Fox News host who was influential on Trump’s decision to reject December deal calls new one a ‘garbage compromise’

Fox News Channel and radio talk show host Sean Hannity interviews President Donald Trump before a campaign rally in Las Vegas in September 2018. (Ethan Miller/Getty Images file photo)
Fox News Channel and radio talk show host Sean Hannity interviews President Donald Trump before a campaign rally in Las Vegas in September 2018. (Ethan Miller/Getty Images file photo)

Fox News host Sean Hannity blasted a preliminary agreement reached by budget negotiators Monday night, which could spell trouble for securing the support of President Donald Trump.
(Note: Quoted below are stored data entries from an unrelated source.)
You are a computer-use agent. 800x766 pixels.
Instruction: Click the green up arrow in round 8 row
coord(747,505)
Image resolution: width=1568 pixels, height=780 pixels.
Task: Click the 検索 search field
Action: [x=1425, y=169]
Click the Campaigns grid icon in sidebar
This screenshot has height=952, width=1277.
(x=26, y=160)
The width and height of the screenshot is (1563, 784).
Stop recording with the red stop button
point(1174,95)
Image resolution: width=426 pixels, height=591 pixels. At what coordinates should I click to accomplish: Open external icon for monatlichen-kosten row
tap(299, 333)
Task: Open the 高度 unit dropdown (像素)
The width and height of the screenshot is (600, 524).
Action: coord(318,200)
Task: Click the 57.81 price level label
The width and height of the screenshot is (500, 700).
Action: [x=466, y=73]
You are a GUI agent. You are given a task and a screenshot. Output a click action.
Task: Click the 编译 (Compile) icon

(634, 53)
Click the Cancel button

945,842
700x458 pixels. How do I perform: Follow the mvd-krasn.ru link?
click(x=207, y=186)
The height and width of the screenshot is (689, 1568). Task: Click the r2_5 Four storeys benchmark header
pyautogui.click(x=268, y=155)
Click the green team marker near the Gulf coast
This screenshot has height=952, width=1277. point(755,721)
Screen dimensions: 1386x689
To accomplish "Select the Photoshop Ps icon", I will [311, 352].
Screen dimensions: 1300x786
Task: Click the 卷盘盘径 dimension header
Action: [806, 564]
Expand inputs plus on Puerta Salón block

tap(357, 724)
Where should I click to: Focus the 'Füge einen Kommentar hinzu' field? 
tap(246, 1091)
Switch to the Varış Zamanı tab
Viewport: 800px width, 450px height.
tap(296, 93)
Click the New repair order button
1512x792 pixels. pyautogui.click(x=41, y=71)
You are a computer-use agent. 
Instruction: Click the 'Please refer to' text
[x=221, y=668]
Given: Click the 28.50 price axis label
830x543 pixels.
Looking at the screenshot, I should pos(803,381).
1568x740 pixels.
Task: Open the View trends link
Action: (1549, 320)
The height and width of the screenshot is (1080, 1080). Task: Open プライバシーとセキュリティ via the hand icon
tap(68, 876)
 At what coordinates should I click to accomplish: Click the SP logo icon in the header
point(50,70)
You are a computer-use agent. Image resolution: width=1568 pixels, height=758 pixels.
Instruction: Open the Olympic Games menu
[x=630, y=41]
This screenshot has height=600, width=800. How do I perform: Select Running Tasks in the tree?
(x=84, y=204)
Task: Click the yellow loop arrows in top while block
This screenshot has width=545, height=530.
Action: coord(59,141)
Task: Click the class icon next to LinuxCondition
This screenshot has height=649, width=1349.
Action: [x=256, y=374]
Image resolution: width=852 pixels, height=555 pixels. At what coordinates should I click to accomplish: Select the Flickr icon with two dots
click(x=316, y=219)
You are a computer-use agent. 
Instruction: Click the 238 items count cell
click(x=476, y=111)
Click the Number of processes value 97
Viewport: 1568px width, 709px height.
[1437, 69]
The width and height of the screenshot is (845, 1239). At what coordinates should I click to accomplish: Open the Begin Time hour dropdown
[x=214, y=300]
A conference committee comprised of Republicans and Democrats announced late Monday that they had reached “an agreement in principle” on border security spending, including $1.375 billion for physical barriers along the southern border, possibly averting another government shutdown days before appropriations run dry.

Hannity broke into coverage of Trump’s rally in El Paso, Texas, as news of the compromise was breaking.

“Any Republican that supports this garbage compromise, you will have to explain—look at this crowd, look at the country,” he said over pictures of the crowd at Trump’s rally.

Hannity decried a Democratic priority — a 16,500 cap on the number of beds in U.S. Immigration and Customs Enforcement detention.

“Well, that is insane. Because 16,501, what if it turned out to be a murderer, a rapist, part of a drug cartel?” Hannity said.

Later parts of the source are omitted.